**Exercices:**
1. Recopiez fidèlement le passage de l'extrait compris entre « Ces deux objectifs avaient » et « les raisons suivantes. », ces deux bornes incluses.
2. Pour chacune des affirmations suivantes, indiquez par oui ou par non si elle concorde avec l'extrait, en citant à l'identique les mots de l'extrait qui permettent de trancher.
(a) Le plafond annuel de la réduction d'ISF passerait de 10 000 euros à 25 000 euros pour les souscriptions aux parts des différents fonds d'investissement.
(b) Le Gouvernement se montre favorable à l'amendement de suppression présenté par le rapporteur général.
(c) D'après la Commission, un régime similaire mis en œuvre en Irlande a été jugé incompatible avec le marché commun.
3. Selon l'extrait, lors de l'examen de quelle loi le débat sur l'amendement n° 7 avait-il déjà eu lieu longuement ?

**Extrait choisi:**
'''
M. le président. Quel est l'avis du Gouvernement ?

Mme Christine Lagarde, ministre de l'économie, des finances et de l'emploi. Je répondrai d'abord à M. le rapporteur général sur l'amendement n° 7.

C'est un débat que nous avons déjà eu longuement lors de l'examen de la loi en faveur du travail, de l'emploi et du pouvoir d'achat, la loi TEPA. Il s'agissait de déterminer de quelle manière nous pouvions mettre en place cette « exonération » d'impôt de solidarité sur la fortune au bénéfice des contribuables qui accepteraient de participer au capital de petites et moyennes entreprises, et cela en visant un double objectif : d'une part, canaliser les financements vers les petites et moyennes entreprises, qui ont, nous le savons, besoin de ces financements ; d'autre part, renforcer l'affectio societatis chez ceux de nos compatriotes qui sont soumis à l'ISF pour leur faire mieux comprendre l'entreprise, ses modalités de fonctionnement, ses nécessités et ses logiques d'investissement.

La mesure sur laquelle nous avions trouvé un accord à l'époque me paraissait conforme à ces deux objectifs.

Or, à l'Assemblée nationale, lors de la discussion du présent projet de loi de finances rectificative, certains députés ont proposé : premièrement, d'étendre le dispositif aux souscriptions de parts de fonds communs de placement dans l'innovation et de fonds communs de placement à risque ; deuxièmement, de rendre compatible le dispositif avec les lignes directrices communautaires en matière de capital investissement, pour sortir de la règle rigoureuse du de minimis.

Ces deux objectifs avaient également pour conséquence d'augmenter le plafond annuel de la réduction d'ISF de 10 000 euros à 25 000 euros pour les souscriptions aux parts des différents fonds d'investissement.

Nous avons procédé à un certain nombre d'études et nous avons consulté la Commission, qui nous a confirmé qu'un régime similaire avait été mis en oeuvre en Irlande et avait été considéré comme compatible avec le marché commun.

Toutefois, le Gouvernement émet un avis défavorable sur votre amendement de suppression, monsieur le rapporteur général, et ce pour les raisons suivantes.

D'abord, vous avez évoqué la notion de risque. Quelle que soit la nature de l'investissement, qu'il s'agisse d'un investissement de proximité ou d'un investissement passant par le canal d'un FCPI ou d'un FCPR, le risque est toujours le même : il est inhérent à ce type d'investissement, bien que les événements de l'été dernier aient pu nous laisser penser que les investissements dans les FCP n'étaient pas non plus nécessairement des placements de père de famille...

Ensuite, même si la nécessité de renforcer l'affectio societatis, de développer la fibre « pro-entreprise » parmi les contribuables de l'ISF est louable, le risque existe, souligné notamment par un certain nombre de représentants des petites et moyennes entreprises, que l'investissement ne se porte pas naturellement vers ces dernières.
'''
**Données:**
'''
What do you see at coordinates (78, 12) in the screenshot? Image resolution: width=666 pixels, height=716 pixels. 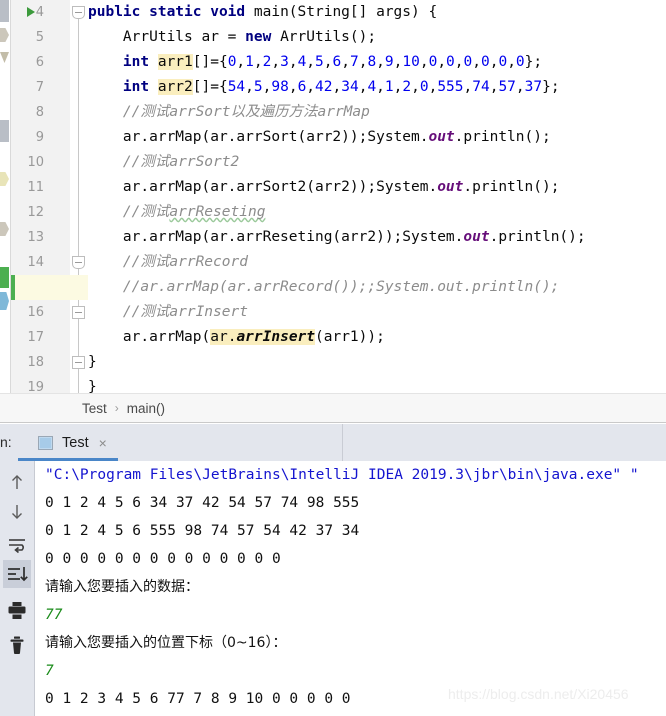 I see `fold-collapse-icon-method` at bounding box center [78, 12].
'''
**Réponses par exercice:**
1.
Ces deux objectifs avaient également pour conséquence d'augmenter le plafond annuel de la réduction d'ISF de 10 000 euros à 25 000 euros pour les souscriptions aux parts des différents fonds d'investissement.

Nous avons procédé à un certain nombre d'études et nous avons consulté la Commission, qui nous a confirmé qu'un régime similaire avait été mis en oeuvre en Irlande et avait été considéré comme compatible avec le marché commun.

Toutefois, le Gouvernement émet un avis défavorable sur votre amendement de suppression, monsieur le rapporteur général, et ce pour les raisons suivantes.

2.
(a) Oui : « augmenter le plafond annuel de la réduction d'ISF de 10 000 euros à 25 000 euros pour les souscriptions aux parts des différents fonds d'investissement ».
(b) Non : « le Gouvernement émet un avis défavorable sur votre amendement de suppression ».
(c) Non : « avait été considéré comme compatible avec le marché commun ».

3. Lors de l'examen de la loi en faveur du travail, de l'emploi et du pouvoir d'achat, la loi TEPA.